● Problem to solve: The required output is all lines below that contain the word "will".

● Data supplied:
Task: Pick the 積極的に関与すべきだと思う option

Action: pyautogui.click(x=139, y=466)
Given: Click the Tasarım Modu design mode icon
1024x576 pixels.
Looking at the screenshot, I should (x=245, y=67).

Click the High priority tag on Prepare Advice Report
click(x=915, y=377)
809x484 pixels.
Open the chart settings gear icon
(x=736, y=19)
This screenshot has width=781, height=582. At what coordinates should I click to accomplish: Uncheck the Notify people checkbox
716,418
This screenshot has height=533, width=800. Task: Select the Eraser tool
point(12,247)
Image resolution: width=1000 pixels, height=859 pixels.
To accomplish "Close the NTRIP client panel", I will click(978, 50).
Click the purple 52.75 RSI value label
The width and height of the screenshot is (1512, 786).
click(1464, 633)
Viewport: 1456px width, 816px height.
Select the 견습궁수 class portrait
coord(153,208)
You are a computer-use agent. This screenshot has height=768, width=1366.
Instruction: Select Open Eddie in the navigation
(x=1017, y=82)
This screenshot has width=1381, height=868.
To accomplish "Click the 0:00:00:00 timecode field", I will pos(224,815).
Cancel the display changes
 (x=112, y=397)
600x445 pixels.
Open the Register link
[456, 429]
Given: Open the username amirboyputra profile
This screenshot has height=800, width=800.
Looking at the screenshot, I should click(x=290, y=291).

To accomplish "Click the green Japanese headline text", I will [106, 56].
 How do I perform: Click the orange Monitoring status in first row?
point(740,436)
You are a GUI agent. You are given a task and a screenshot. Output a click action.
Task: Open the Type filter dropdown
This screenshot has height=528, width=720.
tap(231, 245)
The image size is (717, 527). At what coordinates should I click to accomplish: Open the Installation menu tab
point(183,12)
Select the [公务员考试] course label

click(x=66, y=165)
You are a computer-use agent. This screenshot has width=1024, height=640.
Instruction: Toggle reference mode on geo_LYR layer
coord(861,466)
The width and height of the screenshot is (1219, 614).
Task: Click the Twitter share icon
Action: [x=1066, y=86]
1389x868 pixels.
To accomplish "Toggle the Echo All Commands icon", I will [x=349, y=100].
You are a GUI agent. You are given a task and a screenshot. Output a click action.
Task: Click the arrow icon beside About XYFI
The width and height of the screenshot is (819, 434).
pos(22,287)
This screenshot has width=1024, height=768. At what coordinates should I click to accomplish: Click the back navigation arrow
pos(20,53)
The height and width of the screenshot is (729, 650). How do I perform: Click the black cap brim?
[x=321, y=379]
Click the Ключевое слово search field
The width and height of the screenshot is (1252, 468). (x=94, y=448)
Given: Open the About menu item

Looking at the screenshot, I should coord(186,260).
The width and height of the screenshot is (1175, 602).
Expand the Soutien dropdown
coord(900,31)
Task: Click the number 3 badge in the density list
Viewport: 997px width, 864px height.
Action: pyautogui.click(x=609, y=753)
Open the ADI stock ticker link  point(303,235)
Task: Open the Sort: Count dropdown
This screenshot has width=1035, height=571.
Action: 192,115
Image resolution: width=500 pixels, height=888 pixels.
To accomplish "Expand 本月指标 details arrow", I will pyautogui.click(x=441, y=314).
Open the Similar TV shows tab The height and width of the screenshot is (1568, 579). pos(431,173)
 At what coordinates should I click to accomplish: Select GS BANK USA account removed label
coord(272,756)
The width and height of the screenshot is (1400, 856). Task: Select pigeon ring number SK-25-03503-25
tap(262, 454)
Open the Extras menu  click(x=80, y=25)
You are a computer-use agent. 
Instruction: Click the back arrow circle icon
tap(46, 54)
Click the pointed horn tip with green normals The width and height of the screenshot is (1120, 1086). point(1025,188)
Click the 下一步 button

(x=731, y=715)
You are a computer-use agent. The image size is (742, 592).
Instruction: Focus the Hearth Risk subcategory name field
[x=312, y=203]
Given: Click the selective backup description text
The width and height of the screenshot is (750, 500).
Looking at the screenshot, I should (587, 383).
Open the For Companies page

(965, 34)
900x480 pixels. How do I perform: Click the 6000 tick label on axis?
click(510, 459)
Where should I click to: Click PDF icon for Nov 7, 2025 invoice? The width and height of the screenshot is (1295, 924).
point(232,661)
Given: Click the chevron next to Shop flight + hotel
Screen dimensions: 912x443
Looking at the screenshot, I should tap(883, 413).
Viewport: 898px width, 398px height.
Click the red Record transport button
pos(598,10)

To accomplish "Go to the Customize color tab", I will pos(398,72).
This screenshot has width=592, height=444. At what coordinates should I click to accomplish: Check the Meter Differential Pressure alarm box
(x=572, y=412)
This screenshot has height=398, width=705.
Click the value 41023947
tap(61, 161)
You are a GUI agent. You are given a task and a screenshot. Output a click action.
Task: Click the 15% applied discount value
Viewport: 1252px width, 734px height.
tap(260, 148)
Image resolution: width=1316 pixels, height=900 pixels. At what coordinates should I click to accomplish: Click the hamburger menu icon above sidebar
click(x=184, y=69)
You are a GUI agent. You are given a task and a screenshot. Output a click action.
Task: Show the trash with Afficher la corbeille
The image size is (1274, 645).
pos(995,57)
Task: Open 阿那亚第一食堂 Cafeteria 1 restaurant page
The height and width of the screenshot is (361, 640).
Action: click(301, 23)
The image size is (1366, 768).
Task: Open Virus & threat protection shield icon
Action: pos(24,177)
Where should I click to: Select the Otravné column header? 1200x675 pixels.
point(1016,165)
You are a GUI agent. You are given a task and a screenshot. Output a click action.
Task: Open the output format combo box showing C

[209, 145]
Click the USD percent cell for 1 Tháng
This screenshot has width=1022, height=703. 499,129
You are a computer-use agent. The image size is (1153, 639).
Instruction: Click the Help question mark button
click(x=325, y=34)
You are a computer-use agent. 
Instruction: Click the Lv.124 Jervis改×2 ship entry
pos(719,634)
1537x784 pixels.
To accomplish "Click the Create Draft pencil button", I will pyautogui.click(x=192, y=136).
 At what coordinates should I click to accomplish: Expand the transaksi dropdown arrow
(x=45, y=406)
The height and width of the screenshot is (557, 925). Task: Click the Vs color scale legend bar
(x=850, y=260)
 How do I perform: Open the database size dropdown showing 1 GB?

● Your response:
To accomplish "Close the NTRIP client panel", I will click(978, 50).
To accomplish "Click the 0:00:00:00 timecode field", I will pos(224,815).
To accomplish "Click the green Japanese headline text", I will [106, 56].
To accomplish "Toggle the Echo All Commands icon", I will [x=349, y=100].
To accomplish "Expand 本月指标 details arrow", I will pyautogui.click(x=441, y=314).
To accomplish "Go to the Customize color tab", I will pos(398,72).
To accomplish "Click the Create Draft pencil button", I will pyautogui.click(x=192, y=136).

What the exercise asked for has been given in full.